Menschen mit einer geistigen Behinderung/Minderbegabung dokumentieren ihre Umwelt und sich selbst

Menschen mit einer geistigen Behinderung sind Menschen, die bestimmte Schwächen, aber auch Stärken haben, sind EuropäerInnen mit Rechten und Pflichten.

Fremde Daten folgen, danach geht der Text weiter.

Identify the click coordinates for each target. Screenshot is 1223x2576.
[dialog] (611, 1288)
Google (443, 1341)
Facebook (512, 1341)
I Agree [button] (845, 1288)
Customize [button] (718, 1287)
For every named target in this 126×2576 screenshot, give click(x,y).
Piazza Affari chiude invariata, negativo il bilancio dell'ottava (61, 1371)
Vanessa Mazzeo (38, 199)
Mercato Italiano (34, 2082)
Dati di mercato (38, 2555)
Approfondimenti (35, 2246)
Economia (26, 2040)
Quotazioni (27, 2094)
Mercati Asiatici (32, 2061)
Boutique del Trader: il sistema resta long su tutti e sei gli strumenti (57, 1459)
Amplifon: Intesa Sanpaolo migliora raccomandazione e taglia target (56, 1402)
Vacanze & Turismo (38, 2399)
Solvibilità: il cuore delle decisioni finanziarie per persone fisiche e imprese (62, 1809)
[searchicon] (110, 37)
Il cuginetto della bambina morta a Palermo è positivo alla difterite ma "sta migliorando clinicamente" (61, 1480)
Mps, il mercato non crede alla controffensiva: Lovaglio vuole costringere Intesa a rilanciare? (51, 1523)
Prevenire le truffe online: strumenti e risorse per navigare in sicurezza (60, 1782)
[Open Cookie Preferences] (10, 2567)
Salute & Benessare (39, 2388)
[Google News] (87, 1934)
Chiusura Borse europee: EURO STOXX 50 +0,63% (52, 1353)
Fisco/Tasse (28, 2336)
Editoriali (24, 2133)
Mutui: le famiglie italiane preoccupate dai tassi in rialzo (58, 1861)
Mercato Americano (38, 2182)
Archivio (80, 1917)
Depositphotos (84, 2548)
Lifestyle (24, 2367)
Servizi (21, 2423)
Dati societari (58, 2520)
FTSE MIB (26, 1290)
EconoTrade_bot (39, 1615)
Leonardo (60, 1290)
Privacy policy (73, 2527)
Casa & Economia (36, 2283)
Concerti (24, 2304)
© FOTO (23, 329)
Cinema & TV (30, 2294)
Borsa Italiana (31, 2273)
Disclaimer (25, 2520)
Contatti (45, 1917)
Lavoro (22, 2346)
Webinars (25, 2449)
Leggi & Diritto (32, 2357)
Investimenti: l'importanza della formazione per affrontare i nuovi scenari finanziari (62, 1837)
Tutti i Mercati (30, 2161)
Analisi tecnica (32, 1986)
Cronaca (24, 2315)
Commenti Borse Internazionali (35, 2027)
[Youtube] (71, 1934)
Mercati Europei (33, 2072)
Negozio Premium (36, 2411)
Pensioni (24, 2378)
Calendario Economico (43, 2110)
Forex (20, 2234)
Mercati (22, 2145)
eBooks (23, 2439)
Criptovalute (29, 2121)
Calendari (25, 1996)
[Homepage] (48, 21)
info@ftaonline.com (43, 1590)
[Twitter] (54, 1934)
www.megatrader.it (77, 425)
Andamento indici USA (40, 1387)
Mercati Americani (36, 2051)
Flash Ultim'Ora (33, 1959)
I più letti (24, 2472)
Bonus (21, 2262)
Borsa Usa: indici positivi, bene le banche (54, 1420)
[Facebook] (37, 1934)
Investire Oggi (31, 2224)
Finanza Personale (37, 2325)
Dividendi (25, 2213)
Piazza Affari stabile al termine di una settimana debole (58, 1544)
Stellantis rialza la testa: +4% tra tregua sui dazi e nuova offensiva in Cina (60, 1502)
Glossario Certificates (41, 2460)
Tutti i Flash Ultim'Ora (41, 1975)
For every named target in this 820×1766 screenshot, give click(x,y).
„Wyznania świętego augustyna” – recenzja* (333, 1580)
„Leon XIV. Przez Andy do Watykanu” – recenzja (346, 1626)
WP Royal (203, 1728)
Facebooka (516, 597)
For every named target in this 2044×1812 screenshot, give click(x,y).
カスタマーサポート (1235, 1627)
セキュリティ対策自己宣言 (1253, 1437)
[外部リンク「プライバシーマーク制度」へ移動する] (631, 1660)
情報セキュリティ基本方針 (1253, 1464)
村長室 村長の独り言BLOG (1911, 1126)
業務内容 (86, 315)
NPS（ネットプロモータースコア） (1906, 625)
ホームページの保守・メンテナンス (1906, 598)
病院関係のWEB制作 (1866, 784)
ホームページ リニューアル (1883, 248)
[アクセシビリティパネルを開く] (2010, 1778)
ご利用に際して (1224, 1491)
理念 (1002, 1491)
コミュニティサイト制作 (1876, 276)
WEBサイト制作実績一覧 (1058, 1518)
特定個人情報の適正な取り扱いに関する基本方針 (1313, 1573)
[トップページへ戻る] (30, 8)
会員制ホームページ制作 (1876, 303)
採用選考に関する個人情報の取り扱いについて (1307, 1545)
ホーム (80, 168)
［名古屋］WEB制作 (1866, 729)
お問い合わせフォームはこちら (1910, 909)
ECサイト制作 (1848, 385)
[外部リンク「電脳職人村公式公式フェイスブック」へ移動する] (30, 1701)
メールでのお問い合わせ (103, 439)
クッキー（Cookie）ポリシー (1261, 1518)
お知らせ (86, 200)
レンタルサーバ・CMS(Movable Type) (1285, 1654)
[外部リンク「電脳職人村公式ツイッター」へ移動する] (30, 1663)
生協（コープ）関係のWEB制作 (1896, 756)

Um die Akzeptanz in der Gesellschaft zu verbessern, ein positives Bild zu vermitteln, Ängste, Fremdheit und Ablehnung abzubauen, und Minderbegabten bzw. geistig Behinderten eine gleichberechtigte Position zu sichern, wurde vom Institut für Sozialdienste in Brüssel das Projekt "Look" eingereicht. Caritas, Lebenshilfe und die "Vorarlberger Nachrichten" unterstützten diese Aktion.

Das Siegerfoto

Beim Fotowettbewerb wurden 207 Fotos von 50 Personen eingesandt. Aus diesen Fotos wählte die Jury ­ zusammengesetzt aus Künstler Hubert Matt, Fotograf Nikolaus Walter, Vertretern und Klienten vom Institut für Sozialdienste, der Lebenshilfe und der Caritas, Pius Pichler von der Werbeagentur Flax und Jutz und Grafiker Rudolf Zündel (VN) ­ drei SiegerInnen aus:

1. Platz: Natalie Schreiber
(Manhartsberg)

2. Platz: Edda Sandholzer
(Hohenems)

3. Platz: Kurt Felder
(ebenfalls Lebenshilfe Hohenems)

Kürzlich fand in Vorarlberg ein Meeting der Partner aus Holland, Belgien und Luxemburg statt, wo auch die transnationale Siegerehrung stattfand. In diesen Ländern wurden parallel zu Vorarlberg Fotowettbewerbe durchgeführt und SiegerInnen prämiert. Eine Ausstellung im Vorarlberger Landhaus mit allen Fotos ergänzte die Aktion LOOK.

Die Jury

Aus allen Siegerfotos wird nun von einer Vorarlberger Werbeagentur ein europaweit verwendbares Plakat erstellt, das einen neuen (und vielleicht etwas anderen) Blick auf das Leben von Menschen mit einer geistigen Behinderung/Minderbegabung ermöglicht. Über das Endergebnis berichten wir in der nächsten Ausgabe der IfS-Info.